**ACTIVITY:** The job is to output exactly the lines that run from the start of the entries through the line containing "Viewport: 1039px width, 567px height.", pictures omitted.

[PROVIDED RECORDS]

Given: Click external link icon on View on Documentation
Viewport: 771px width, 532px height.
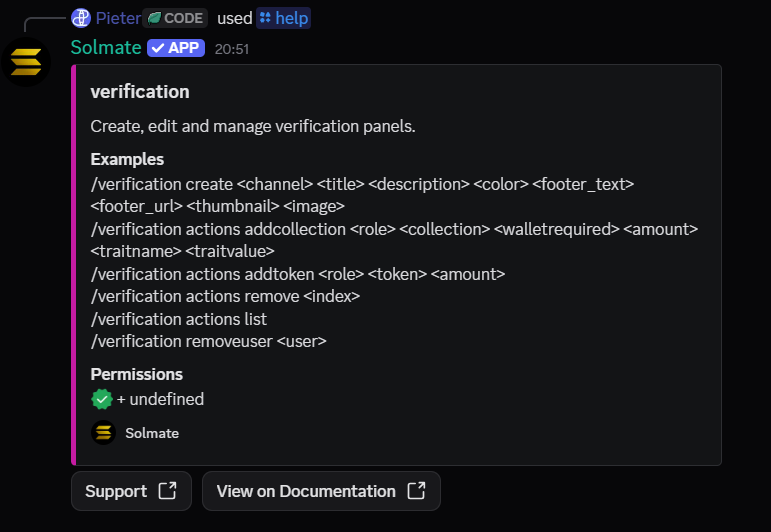Looking at the screenshot, I should click(417, 491).
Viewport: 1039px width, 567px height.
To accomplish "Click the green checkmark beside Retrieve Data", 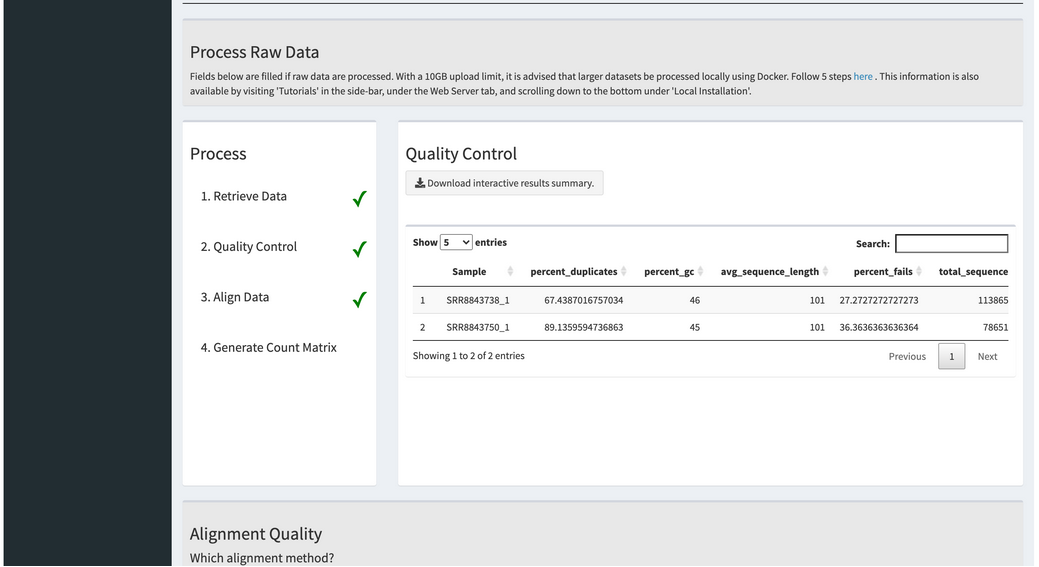I will click(359, 199).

[/PROVIDED RECORDS]

**SOLUTION:**
Given: Click external link icon on View on Documentation
Viewport: 771px width, 532px height.
Looking at the screenshot, I should click(417, 491).
Viewport: 1039px width, 567px height.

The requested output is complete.